LI Qian1,2, MA Ruixian1,2, XU Shujuan1,2, CHEN Yanhong2, LI Xiangrong1, FENG Ruofei1*


(1Key Laboratory of Biotechnology & Bioengineering of State Ethnic Affairs Commission, Biomedical Research Center, Northwest Minzu University, Lanzhou 730030, China; 2College of Life Science and Engineering, Northwest Minzu University, Lanzhou 730030, China)
Abstract:

HSP27 has been shown to play an important role in the life cycle of some viruses, but its regulatory role in EMCV infection is still unclear. In this study, the plasmid pCMV Myc-HSP27 of human HSP27 was constructed and expressed in HEK293 cells, then inoculated with EMCV to detect the replication of the virus and the expression of related pathway proteins.
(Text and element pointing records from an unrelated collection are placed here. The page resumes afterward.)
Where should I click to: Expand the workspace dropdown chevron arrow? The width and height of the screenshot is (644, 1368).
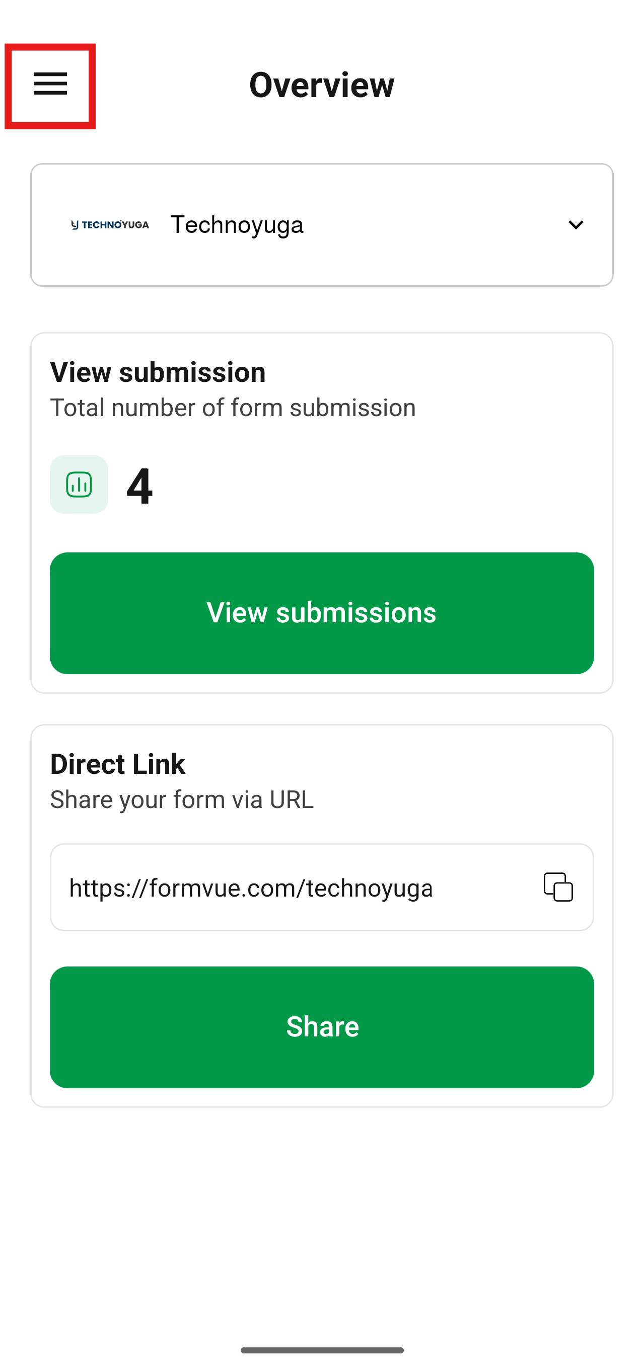tap(575, 225)
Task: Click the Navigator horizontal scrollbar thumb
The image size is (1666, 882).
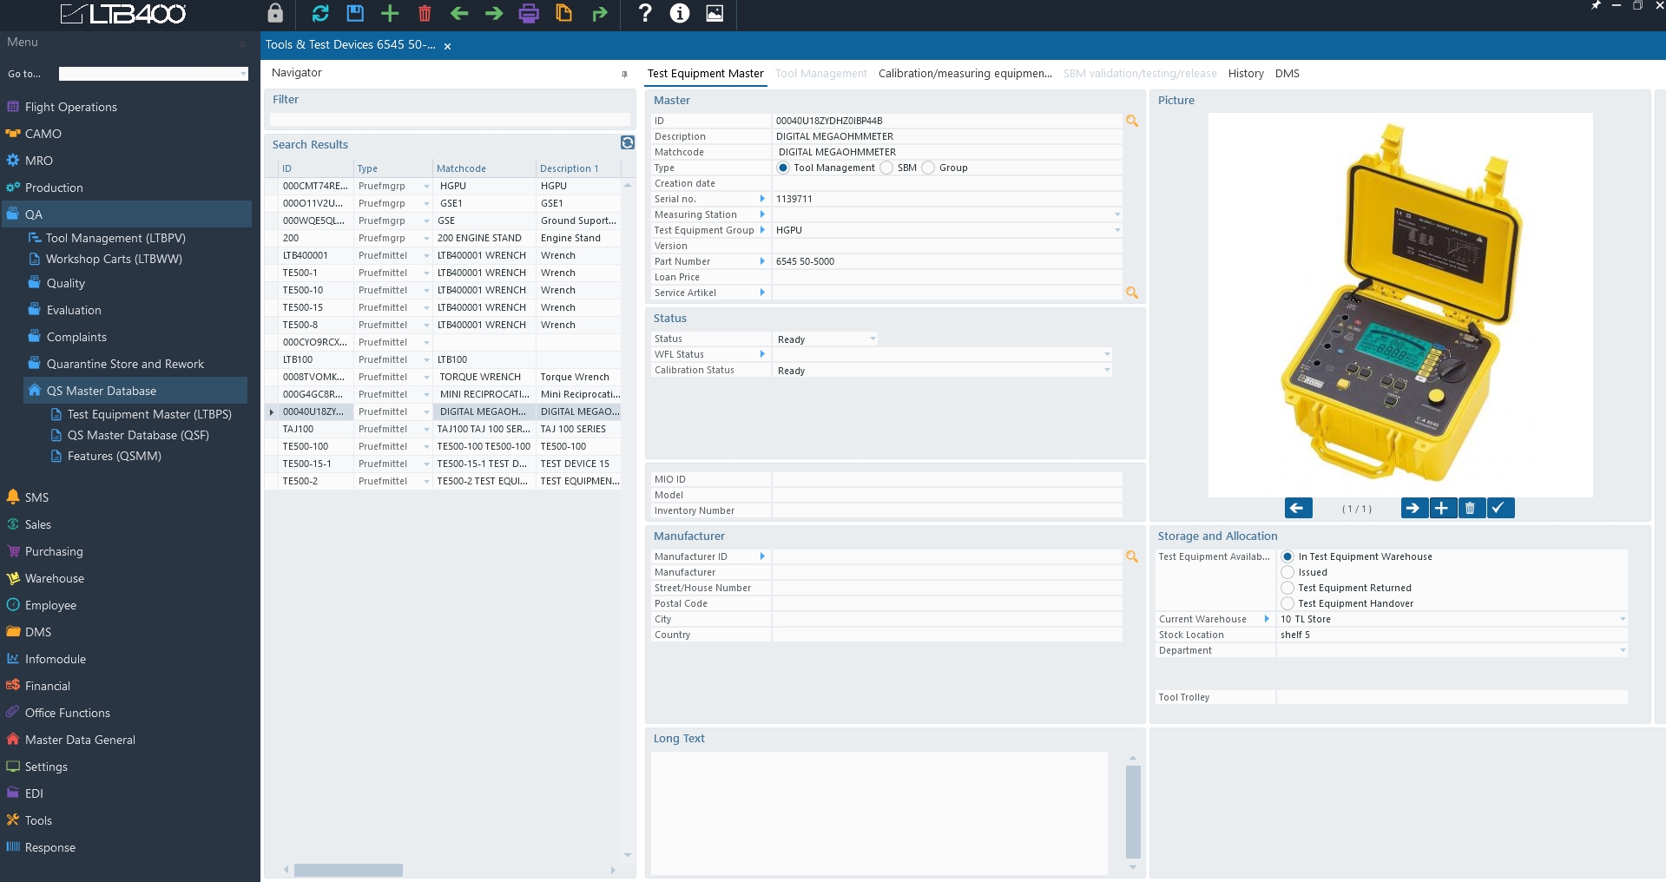Action: [x=348, y=870]
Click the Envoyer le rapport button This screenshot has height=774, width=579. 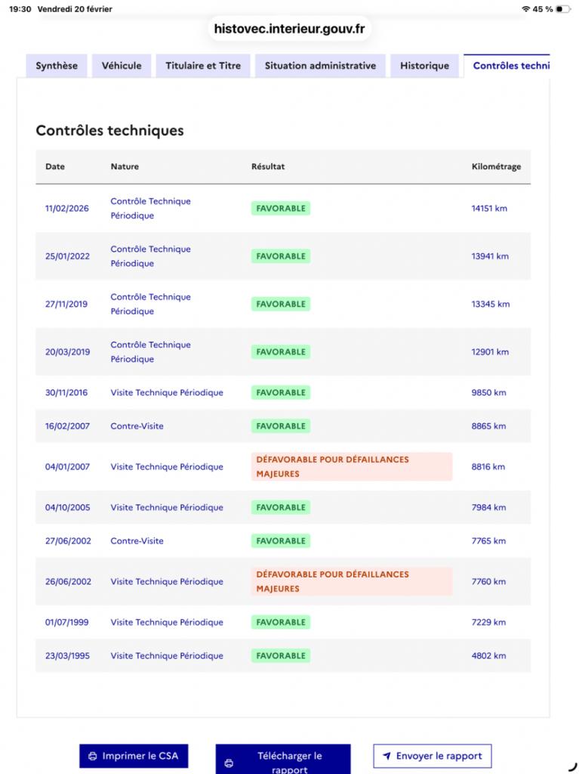point(433,756)
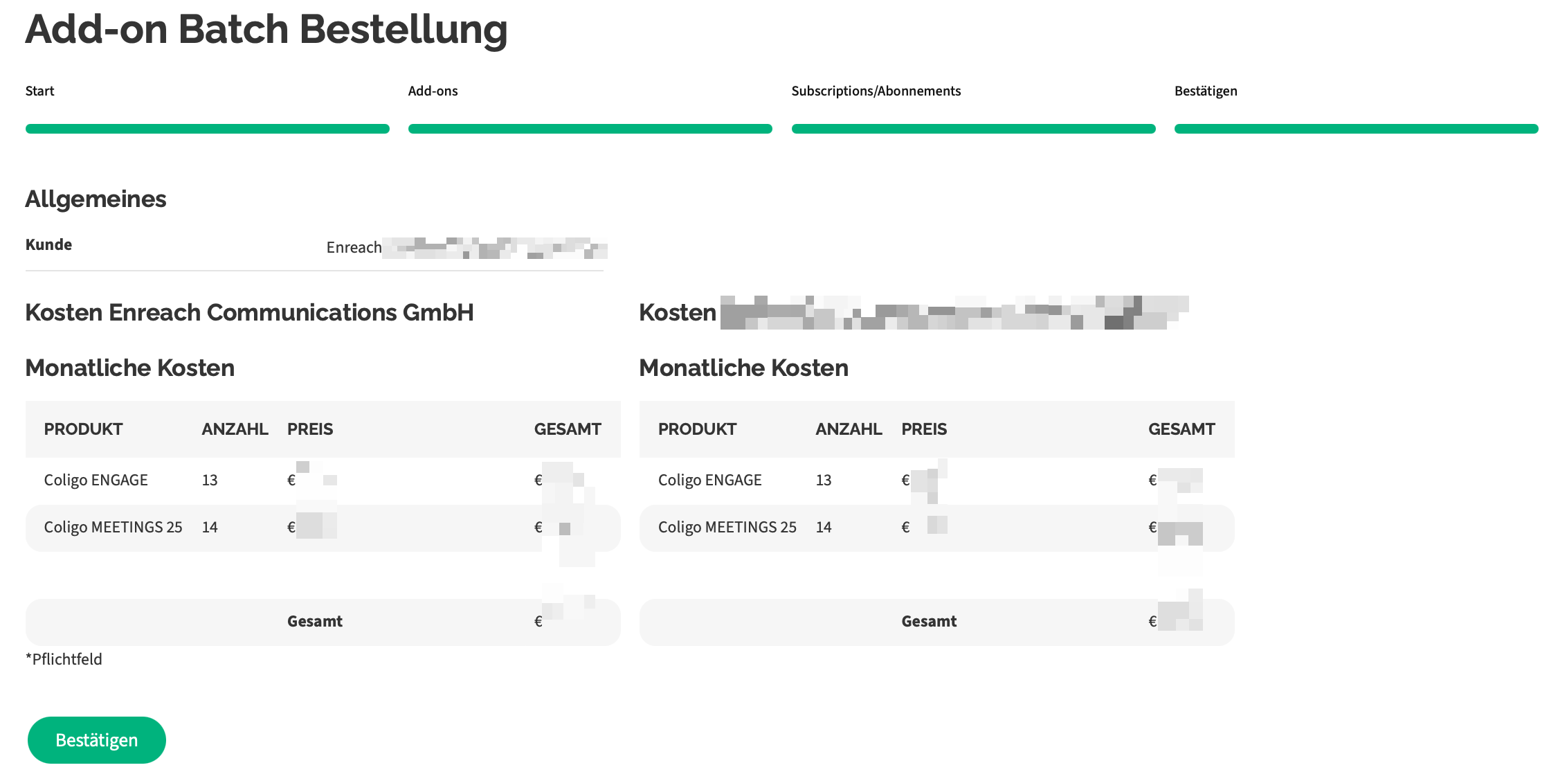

The results showed that overexpression of HSP27 could inhibit the replication of EMCV in host cells. Further analysis indicated that HSP27 might negatively regulate the replication of EMCV by positively regulating the expression of adaptor proteins MAVS, TBK1, and IRF3 in the IFN-β signaling pathway and preventing the fusion of autophagosome and lysosome. In summary, this study is the first to show that HSP27 inhibits EMCV replication through the IFN-β signaling pathway and autophagy pathway. These findings provide new insights for revealing the regulatory role of host factors and potential antiviral targets in EMCV infection.